The research paths I have taken over the last three decades have been highly collaborative and interdisciplinary and have spanned four main areas:
1. developing transparency and trustworthiness in algorithms and software (“digital trust”)
- I contributed to the development of algebraic methodology and software technologies and to computational geography and the management of spatial records at scale
2. developing records management software for handing large amounts of information
- while at the San Diego Supercomputer Center (SDSC), with my colleague Reagan Moore, we coined the concept of data grids and launched a data-intensive computing group, which led to the development of the Storage Resource Broker (SRB)

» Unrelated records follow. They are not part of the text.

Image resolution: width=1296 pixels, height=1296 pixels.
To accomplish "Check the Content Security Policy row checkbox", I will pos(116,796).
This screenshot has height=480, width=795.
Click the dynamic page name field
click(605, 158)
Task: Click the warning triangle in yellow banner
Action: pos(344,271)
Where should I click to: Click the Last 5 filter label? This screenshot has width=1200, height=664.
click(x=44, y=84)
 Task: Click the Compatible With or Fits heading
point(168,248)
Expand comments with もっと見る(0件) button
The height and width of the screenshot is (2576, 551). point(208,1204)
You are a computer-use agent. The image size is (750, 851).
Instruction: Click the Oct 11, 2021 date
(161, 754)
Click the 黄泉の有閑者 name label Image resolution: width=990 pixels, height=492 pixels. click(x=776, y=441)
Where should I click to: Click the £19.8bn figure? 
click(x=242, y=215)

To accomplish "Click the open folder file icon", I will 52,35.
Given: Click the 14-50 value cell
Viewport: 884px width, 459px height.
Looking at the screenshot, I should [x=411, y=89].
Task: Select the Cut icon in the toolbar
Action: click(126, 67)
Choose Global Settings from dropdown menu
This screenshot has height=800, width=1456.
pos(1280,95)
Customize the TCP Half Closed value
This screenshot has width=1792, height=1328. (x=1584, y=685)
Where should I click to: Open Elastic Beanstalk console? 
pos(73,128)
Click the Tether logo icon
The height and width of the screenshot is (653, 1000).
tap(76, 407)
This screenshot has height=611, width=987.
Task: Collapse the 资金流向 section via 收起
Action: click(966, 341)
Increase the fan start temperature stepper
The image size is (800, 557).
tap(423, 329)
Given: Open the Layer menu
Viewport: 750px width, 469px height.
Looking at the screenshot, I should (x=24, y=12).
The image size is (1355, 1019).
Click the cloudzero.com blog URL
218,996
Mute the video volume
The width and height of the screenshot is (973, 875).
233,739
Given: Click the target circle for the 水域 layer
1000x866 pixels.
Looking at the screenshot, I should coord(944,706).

3. pioneering policy-enabled infrastructure
- the SRB led to the development of the open-source integrated Rule-Oriented Data System (iRODS), were data grids and business rules were combined to tackle long-term digital preservation challenges
4. pioneering Big Data / Big Records Curation
- In particular over the last 3 years at the Maryland iSchool,
i. We launched a Digital Curation Innovation Center (DCIC),
ii. We developed a next generation of scalable repositories called DRAS-TIC (Digital Repository At Scale That Invites Computation), now owned by UMD, and based on so-called NoSQL database technologies, the kind used by some 1,800 companies including eBay, GitHUB, Hulu, Instagram, Netflix, and Twitter.
iii. We are establishing a new discipline called Computational Archival Science (CAS)
iv. We are now working with 70 students on 8 hands-on team-based CAS projects with clients and deliverables.